In China we do not expend as much energy as Americans and Europeans
in trying to make other people good. We try to be good ourselves
and believe that our good example, like a pure fragrance, will influence
others to be likewise. We think practice is as good as precept,
and, if I may say so without being supposed to be critical of a race
different from my own, the thought has sometimes suggested itself to me
that Americans are so intent on doing good to others,
and on making others good, that they accomplish less than they would
if their actions and intentions were less direct and obvious.
I cannot here explain all I mean, but if my readers will study what
Li Yu and Chuang Tsz have to say about "Spontaneity" and "Not Interfering",
I think they will understand my thought. The theater, as I have already said,
was in several countries religious in its origin; why not use it
to elevate people indirectly? The ultimate effect, because more natural,
might be better and truer than more direct persuasion.

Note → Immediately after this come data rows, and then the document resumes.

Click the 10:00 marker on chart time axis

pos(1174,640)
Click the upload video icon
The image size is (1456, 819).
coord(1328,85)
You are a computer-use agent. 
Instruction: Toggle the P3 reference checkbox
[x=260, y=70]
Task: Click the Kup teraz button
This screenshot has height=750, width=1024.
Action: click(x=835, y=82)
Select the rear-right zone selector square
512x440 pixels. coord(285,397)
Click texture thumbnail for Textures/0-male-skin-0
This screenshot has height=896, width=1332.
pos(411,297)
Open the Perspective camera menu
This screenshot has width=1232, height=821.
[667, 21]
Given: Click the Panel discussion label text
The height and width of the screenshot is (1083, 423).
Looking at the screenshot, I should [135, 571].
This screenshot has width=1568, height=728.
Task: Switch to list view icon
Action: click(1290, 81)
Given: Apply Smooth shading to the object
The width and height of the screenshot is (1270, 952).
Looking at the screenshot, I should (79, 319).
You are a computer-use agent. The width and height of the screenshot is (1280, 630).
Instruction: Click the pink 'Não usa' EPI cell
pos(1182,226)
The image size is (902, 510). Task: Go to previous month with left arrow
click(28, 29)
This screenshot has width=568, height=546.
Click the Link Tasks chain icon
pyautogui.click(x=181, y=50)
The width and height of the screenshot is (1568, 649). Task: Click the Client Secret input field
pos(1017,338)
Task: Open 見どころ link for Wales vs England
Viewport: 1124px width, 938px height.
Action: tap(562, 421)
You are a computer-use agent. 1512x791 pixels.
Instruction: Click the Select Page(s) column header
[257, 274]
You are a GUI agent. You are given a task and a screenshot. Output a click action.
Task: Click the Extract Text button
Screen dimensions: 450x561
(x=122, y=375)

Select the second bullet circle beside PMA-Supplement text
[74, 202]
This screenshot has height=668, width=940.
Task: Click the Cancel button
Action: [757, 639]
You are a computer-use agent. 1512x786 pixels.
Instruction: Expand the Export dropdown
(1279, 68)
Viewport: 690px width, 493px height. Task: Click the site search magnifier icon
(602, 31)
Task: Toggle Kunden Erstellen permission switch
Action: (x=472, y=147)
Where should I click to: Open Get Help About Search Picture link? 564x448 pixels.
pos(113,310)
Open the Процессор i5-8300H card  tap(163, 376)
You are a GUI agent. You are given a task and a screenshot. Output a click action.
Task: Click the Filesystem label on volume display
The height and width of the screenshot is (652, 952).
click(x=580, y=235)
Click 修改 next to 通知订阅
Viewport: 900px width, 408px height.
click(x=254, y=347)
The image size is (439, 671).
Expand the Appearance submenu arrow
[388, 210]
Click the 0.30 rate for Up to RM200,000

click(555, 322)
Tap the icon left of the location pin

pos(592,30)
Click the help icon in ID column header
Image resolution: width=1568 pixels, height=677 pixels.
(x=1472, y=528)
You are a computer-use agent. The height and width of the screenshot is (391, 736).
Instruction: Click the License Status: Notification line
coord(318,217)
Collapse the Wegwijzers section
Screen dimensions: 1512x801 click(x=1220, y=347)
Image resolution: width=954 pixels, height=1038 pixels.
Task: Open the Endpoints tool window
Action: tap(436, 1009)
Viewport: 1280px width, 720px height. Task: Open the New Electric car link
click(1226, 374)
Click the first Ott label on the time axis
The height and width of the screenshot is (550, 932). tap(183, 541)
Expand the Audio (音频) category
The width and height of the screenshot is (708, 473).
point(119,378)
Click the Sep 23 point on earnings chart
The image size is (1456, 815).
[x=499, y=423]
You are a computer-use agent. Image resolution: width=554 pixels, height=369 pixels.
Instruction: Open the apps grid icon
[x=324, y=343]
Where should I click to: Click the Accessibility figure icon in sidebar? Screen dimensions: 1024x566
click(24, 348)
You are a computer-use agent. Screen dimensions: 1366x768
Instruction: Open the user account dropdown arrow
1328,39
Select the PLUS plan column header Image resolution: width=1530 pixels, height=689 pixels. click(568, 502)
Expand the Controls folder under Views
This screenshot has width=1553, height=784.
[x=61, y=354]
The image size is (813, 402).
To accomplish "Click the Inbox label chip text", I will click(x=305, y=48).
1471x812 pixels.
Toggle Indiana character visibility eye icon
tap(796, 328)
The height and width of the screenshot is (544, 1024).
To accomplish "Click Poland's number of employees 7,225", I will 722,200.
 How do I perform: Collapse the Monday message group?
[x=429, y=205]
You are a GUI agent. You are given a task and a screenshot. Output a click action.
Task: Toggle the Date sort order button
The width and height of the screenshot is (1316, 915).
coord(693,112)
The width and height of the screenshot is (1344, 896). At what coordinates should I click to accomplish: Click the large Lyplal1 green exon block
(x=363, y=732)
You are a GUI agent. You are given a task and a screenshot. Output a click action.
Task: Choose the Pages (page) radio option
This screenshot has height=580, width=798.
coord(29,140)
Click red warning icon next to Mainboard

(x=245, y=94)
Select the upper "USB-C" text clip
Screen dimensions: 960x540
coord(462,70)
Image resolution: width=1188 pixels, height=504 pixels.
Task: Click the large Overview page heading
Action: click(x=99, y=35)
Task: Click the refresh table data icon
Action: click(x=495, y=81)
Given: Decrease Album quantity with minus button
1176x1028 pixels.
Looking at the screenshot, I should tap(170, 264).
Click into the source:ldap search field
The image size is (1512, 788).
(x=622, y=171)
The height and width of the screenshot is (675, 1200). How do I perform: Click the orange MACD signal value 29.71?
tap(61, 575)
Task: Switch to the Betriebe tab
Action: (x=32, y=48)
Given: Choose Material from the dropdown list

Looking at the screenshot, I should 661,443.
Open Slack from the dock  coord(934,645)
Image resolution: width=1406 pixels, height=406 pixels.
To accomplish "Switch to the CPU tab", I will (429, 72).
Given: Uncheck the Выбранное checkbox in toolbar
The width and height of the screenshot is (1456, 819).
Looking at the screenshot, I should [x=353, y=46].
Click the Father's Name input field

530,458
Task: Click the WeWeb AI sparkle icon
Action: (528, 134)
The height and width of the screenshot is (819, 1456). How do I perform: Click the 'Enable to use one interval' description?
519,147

Pulpit appeals,
I am given to understand, are sometimes very personal.
Since writing the above I have seen a newspaper notice of
a dramatic performance in the Ethical Church, Queen's Road, Bayswater, London.
The Ethical Church believes "in everything that makes life sweet and human"
and the management state that they believe -- "the best trend
of dramatic opinion to-day points not only to the transformation of theaters
into centers of social enlightenment and moral elevation,
but also to the transformation of the churches into centers
for the imaginative presentation, by means of all the arts combined,
of the deeper truths and meanings of life.